With pictures omitted, copy exactly the lines from the one containing "Where should I" through the end of the records below.

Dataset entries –
_ _ _
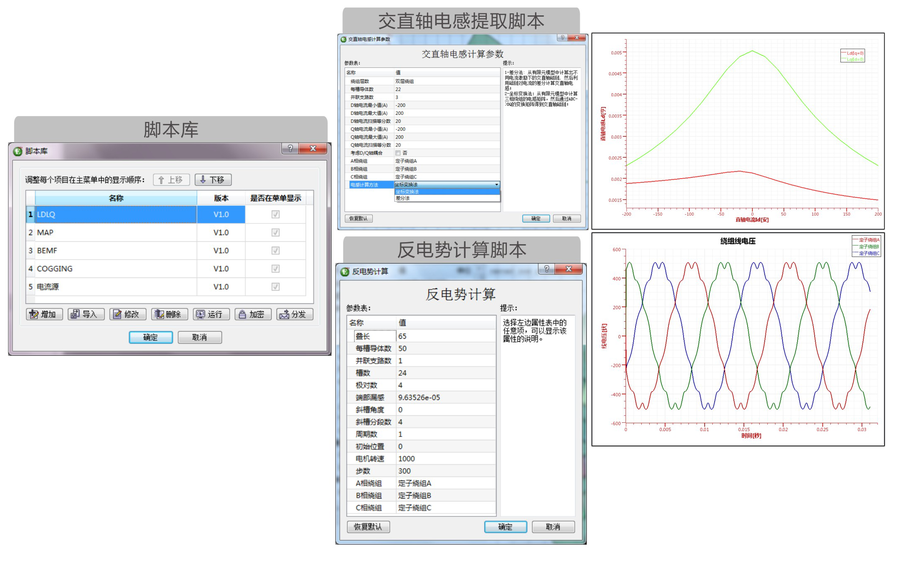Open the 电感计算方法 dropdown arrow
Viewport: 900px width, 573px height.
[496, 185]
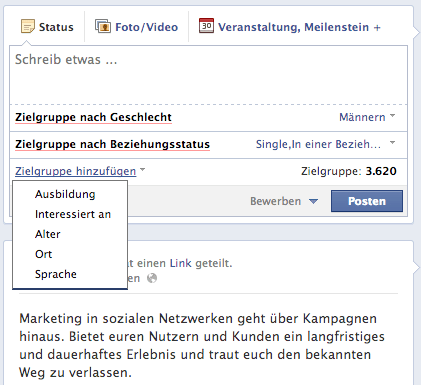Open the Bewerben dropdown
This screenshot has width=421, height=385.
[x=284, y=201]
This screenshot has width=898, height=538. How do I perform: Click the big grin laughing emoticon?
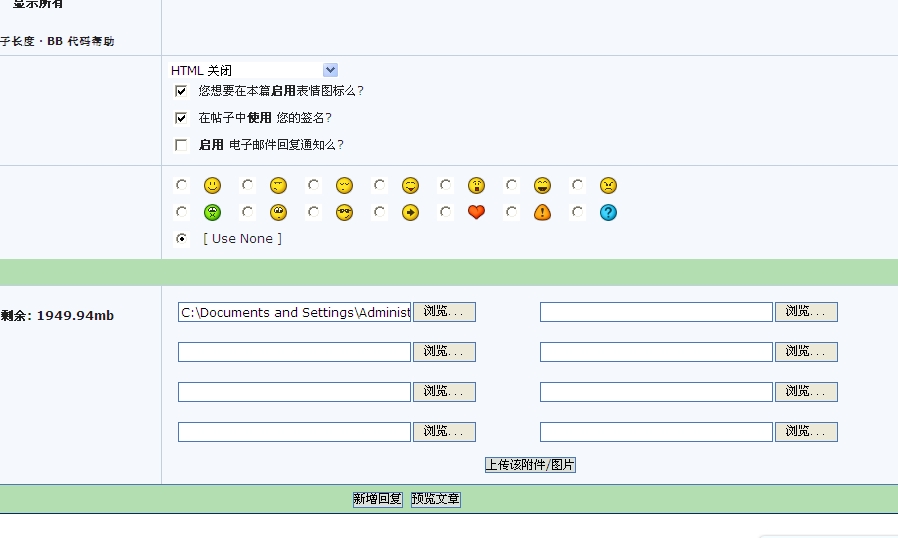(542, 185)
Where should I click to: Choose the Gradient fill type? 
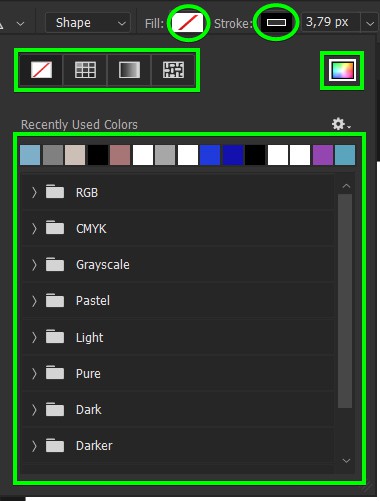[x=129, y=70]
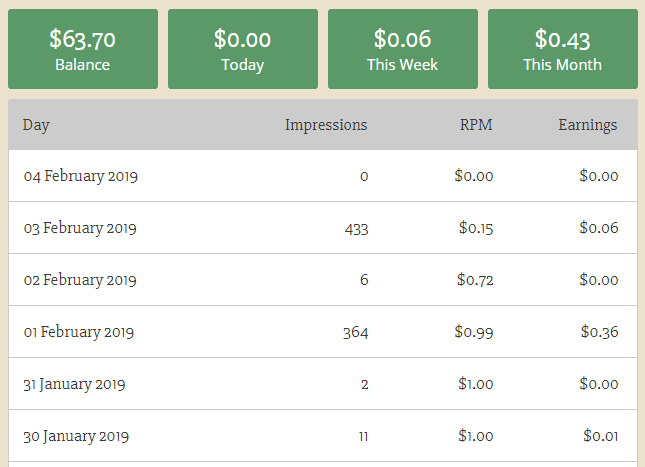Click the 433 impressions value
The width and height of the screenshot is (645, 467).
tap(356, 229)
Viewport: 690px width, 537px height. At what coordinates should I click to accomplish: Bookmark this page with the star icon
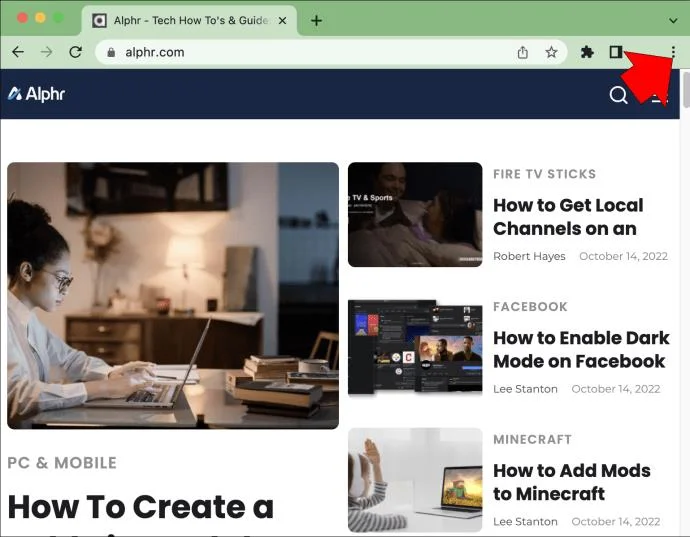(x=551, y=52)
_ _ _
TASK ANSWER –
Where should I click to: Choose the Gradient fill type? 
[x=129, y=70]
Click the 433 impressions value
The width and height of the screenshot is (645, 467).
tap(356, 229)
Viewport: 690px width, 537px height. At what coordinates should I click to accomplish: Bookmark this page with the star icon
(x=551, y=52)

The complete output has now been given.